Are static class properties shared across concurrent function invocations in Foundry Functions?

Hello,

I’m working on optimizing performance in my Foundry Functions TypeScript V1 code by implementing caching to avoid redundant database calls within a single request. I have a question about the execution model and memory isolation between function invocations.

Context:

I have a service class that frequently calls Objects.search().MyOntologyObject().allAsync() and always looks at the first row to get some config data. Within a single function execution, this same data might be retrieved multiple times by different services, so I want to cache it.

My Concern:

I’m worried that static properties might be shared across different function invocations/requests, which could cause:

  1. Request A caches a value

  2. Request B gets the stale cached value from Request A instead of fresh data

  3. Race conditions if Request A modifies the cache while Request B is reading it

Questions:

  1. Are static class properties shared across concurrent function invocations of the same version in Foundry Functions?

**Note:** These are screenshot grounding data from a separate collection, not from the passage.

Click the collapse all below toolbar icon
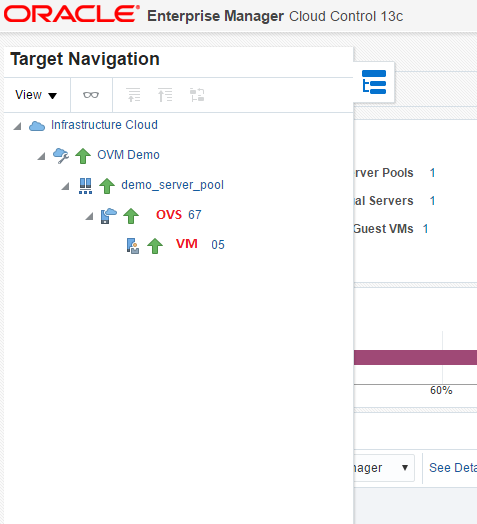Screen dimensions: 477x524 [x=165, y=95]
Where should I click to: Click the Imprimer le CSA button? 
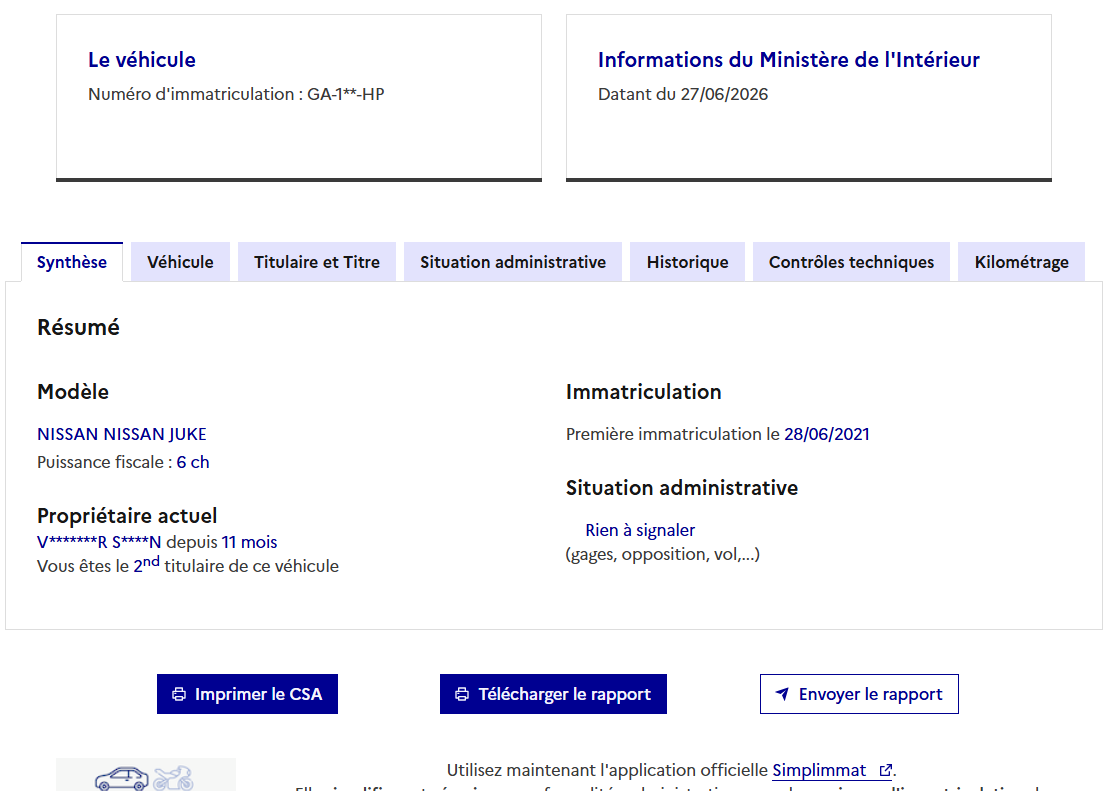tap(247, 694)
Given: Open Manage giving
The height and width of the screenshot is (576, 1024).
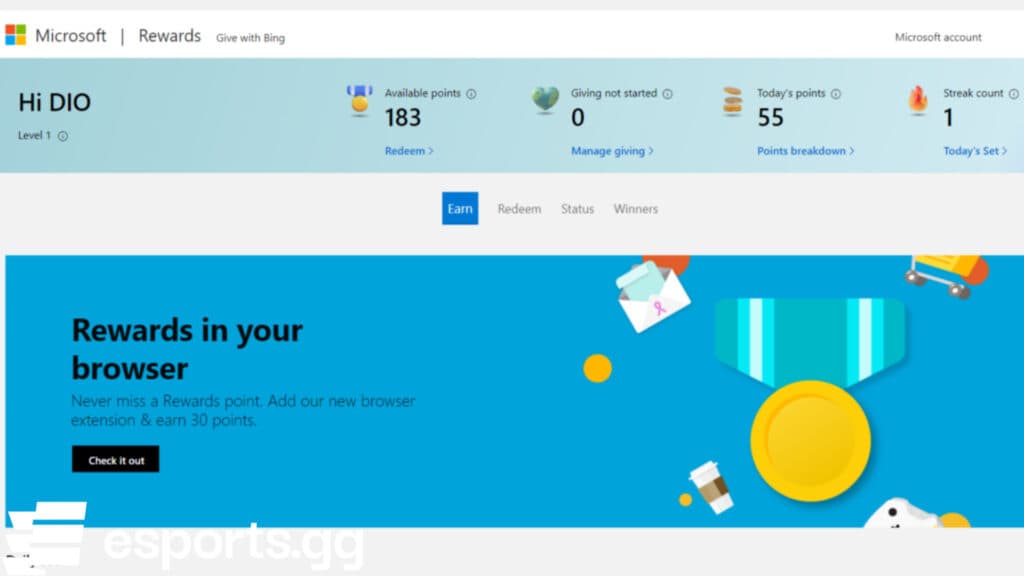Looking at the screenshot, I should pyautogui.click(x=608, y=150).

  2. What is the isolation model between different function executions of the same version? Does it make a difference Request A and Request B are the same or different published function?

  3. Does the behavior differ between Functions and OntologyEditActions?

  4. Is each function invocation guaranteed to run in its own isolated context, or might they share memory/static variables?

  5. What’s the recommended pattern for request-scoped caching in Foundry Functions?

Shared state is only a concern for deployed Python functions. For Typescript functions (which are always serverless) and serverless Python functions, there is no shared state between invocations.

It doesn’t make a difference; for serverless functions, executions are fully isolated.

There is no difference from the perspective of cross-invocation shared state between regular functions and OntologyEditFunctions.

For serverless functions, they are guaranteed to run in their own isolated context.

Since functions run in their own isolated context, you can use whatever you want here; the Lodash memoize function, lru-cache, etc.

Thanks for the quick and extensive answer!